> Instructions for the task: In the data, find the word "bottom" and copy out every line that has it.

(Excerpts from a dataset)
################

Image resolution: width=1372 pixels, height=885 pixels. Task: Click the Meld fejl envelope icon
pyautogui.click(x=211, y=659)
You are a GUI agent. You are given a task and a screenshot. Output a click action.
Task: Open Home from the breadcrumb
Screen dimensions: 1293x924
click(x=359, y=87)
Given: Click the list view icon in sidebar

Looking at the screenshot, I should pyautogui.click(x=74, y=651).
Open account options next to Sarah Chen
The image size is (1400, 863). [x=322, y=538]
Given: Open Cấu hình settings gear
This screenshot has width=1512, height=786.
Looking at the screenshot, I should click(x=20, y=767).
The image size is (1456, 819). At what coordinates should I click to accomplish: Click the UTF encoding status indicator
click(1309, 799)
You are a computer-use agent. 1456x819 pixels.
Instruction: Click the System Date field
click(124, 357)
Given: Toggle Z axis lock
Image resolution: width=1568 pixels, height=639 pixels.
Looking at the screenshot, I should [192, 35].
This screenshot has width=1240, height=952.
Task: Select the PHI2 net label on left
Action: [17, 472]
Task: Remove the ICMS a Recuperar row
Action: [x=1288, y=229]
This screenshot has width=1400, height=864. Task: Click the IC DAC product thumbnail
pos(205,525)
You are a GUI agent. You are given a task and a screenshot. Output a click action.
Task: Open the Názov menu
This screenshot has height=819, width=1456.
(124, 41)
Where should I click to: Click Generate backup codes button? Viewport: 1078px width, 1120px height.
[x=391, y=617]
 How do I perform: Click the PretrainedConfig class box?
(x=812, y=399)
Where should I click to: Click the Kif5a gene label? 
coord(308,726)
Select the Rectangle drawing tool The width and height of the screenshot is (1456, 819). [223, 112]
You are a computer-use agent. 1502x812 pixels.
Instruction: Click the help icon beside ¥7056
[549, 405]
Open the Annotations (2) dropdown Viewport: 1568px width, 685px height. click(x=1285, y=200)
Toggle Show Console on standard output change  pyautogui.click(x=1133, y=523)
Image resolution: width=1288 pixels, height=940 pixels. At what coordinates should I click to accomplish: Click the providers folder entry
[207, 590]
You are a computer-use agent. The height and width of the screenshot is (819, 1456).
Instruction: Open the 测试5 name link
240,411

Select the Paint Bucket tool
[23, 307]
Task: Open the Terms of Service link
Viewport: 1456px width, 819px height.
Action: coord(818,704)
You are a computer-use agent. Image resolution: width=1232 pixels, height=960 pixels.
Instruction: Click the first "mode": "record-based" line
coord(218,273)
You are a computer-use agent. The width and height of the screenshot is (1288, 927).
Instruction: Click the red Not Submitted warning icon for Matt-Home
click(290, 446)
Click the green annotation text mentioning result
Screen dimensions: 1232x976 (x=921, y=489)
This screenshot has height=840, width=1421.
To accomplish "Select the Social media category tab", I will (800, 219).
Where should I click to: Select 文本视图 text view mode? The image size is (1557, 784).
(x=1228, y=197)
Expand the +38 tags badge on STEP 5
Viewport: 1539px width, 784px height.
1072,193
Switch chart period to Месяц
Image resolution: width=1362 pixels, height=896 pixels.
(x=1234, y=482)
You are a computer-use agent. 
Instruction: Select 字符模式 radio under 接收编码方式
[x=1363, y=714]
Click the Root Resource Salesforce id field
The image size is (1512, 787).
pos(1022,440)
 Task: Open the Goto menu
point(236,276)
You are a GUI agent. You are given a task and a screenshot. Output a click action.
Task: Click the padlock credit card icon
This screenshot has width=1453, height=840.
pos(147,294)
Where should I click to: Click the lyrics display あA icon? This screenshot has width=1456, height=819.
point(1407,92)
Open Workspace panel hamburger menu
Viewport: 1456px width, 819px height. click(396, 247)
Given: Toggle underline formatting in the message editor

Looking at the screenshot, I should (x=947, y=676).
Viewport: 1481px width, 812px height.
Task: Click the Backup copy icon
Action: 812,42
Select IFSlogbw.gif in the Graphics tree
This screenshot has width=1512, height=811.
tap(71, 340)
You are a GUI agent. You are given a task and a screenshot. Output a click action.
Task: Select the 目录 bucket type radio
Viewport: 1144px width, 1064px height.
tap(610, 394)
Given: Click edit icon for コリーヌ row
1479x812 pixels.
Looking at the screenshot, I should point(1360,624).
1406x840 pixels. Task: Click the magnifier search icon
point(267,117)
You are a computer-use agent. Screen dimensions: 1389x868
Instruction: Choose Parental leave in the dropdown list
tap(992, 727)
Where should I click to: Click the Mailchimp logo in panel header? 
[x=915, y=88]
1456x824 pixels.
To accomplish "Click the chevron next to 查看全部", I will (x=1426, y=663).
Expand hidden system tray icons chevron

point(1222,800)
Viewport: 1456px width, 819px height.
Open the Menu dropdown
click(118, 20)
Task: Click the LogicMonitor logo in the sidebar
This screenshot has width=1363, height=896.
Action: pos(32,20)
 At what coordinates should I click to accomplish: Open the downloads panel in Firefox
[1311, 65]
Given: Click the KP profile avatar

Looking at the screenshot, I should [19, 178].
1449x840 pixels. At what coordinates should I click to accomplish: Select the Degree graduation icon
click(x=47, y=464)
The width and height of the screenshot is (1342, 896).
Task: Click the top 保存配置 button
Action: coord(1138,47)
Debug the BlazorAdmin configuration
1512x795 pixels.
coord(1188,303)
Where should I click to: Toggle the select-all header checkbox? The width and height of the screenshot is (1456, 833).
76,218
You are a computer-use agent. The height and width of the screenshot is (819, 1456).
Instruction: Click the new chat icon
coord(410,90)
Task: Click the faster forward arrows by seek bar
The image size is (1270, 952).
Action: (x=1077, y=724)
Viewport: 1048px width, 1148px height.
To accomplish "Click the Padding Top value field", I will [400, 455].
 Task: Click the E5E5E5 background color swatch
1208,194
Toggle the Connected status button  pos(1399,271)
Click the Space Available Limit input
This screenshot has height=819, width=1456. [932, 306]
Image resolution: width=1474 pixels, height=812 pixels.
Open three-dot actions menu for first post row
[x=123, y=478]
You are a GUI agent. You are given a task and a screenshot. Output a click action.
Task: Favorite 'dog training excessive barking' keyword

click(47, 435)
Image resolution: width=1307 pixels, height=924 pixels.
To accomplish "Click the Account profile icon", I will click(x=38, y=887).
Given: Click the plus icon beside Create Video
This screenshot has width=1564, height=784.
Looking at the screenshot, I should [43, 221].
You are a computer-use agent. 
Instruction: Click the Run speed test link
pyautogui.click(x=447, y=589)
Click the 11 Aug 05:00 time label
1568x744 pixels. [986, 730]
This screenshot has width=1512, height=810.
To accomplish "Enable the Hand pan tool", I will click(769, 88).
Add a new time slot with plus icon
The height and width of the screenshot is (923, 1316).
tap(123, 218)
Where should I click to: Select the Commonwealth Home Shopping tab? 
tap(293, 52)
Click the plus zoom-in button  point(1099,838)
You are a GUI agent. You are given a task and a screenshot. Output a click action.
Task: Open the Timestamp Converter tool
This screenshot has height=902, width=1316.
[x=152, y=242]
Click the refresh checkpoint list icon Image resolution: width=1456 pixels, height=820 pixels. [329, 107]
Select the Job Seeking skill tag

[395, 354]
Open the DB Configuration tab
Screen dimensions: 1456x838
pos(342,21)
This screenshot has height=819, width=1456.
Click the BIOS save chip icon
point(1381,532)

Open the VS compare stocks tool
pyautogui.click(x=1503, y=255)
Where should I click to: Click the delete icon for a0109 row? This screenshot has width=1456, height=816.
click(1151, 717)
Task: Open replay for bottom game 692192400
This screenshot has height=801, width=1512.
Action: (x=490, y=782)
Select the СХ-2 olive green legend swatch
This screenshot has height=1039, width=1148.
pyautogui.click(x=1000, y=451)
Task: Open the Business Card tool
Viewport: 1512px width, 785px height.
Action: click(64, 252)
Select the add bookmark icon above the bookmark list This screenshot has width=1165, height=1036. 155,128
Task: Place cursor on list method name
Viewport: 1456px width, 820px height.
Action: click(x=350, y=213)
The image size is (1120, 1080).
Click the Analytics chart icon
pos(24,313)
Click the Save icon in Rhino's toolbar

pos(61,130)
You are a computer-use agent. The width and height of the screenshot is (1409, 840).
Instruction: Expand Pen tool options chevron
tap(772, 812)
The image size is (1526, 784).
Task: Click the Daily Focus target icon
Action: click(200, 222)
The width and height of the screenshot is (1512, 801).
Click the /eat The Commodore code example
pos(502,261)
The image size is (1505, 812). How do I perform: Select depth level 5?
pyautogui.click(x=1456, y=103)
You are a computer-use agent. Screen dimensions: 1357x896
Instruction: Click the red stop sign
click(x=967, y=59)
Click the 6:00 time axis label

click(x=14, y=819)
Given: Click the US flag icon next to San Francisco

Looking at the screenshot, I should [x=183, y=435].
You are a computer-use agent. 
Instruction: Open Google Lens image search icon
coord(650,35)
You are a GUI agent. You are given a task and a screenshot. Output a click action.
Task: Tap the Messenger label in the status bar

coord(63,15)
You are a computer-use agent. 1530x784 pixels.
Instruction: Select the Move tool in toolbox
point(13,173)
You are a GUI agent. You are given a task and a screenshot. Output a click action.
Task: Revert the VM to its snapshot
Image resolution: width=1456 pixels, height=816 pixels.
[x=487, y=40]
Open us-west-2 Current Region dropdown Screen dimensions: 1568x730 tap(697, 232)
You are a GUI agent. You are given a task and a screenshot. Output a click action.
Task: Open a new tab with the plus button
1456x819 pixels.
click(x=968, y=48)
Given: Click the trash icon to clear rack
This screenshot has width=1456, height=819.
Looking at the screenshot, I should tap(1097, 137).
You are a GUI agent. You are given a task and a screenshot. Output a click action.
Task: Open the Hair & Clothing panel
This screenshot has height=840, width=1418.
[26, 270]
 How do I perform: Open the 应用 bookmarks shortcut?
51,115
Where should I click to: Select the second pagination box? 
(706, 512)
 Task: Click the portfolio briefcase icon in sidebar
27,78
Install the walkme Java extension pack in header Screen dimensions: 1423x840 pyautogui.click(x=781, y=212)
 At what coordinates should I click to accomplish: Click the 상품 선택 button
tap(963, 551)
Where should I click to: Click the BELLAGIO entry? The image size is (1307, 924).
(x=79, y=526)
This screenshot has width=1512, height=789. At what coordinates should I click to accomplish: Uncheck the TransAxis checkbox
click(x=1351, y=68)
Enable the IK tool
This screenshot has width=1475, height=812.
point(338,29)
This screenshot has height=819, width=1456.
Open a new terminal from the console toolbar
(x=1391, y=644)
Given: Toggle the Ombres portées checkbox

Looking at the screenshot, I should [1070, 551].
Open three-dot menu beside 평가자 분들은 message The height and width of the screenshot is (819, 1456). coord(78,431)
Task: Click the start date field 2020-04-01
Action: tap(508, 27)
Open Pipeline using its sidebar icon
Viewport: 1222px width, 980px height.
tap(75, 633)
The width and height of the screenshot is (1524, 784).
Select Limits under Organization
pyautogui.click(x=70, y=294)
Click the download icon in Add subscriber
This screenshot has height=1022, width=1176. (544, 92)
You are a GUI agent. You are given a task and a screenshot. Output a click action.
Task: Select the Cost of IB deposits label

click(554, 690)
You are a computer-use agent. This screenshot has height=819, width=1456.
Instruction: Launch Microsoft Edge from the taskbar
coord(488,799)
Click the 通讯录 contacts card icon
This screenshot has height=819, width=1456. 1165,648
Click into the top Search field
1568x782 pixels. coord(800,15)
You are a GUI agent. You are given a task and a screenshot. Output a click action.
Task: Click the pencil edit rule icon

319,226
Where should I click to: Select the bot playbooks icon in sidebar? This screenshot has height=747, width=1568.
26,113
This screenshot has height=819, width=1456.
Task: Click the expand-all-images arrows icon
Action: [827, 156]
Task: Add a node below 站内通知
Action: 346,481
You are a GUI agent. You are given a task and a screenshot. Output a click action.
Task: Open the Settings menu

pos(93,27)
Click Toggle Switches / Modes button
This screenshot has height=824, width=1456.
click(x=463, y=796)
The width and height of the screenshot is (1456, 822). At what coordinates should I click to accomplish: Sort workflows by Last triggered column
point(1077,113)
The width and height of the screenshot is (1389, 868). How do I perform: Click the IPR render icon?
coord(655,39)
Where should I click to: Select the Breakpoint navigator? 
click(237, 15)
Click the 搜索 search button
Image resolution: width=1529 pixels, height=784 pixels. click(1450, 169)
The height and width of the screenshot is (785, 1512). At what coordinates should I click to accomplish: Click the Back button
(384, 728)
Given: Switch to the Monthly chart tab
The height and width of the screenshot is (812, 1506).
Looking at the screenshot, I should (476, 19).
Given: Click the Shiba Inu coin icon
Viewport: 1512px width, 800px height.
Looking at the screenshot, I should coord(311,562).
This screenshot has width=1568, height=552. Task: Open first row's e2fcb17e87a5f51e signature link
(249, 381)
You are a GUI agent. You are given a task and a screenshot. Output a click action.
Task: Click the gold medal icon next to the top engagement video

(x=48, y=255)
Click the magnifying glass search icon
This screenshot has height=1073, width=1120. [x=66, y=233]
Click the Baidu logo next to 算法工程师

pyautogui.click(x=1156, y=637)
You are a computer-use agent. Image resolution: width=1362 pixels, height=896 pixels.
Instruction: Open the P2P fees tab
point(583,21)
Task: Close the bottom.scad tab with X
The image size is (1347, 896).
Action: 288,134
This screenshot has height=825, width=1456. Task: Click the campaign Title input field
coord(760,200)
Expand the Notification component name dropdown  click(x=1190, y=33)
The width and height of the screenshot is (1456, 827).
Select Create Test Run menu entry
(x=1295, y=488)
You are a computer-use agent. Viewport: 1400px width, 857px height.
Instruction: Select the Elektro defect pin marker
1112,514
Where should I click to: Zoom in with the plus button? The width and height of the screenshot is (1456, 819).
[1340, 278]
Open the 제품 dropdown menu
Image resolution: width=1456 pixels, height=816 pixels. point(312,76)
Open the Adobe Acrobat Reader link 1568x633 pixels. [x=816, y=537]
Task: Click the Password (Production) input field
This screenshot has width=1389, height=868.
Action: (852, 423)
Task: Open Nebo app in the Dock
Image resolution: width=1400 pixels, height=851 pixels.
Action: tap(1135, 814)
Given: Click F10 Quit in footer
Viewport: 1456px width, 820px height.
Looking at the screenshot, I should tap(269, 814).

################

> Task result:
Task: Open replay for bottom game 692192400
Task: Close the bottom.scad tab with X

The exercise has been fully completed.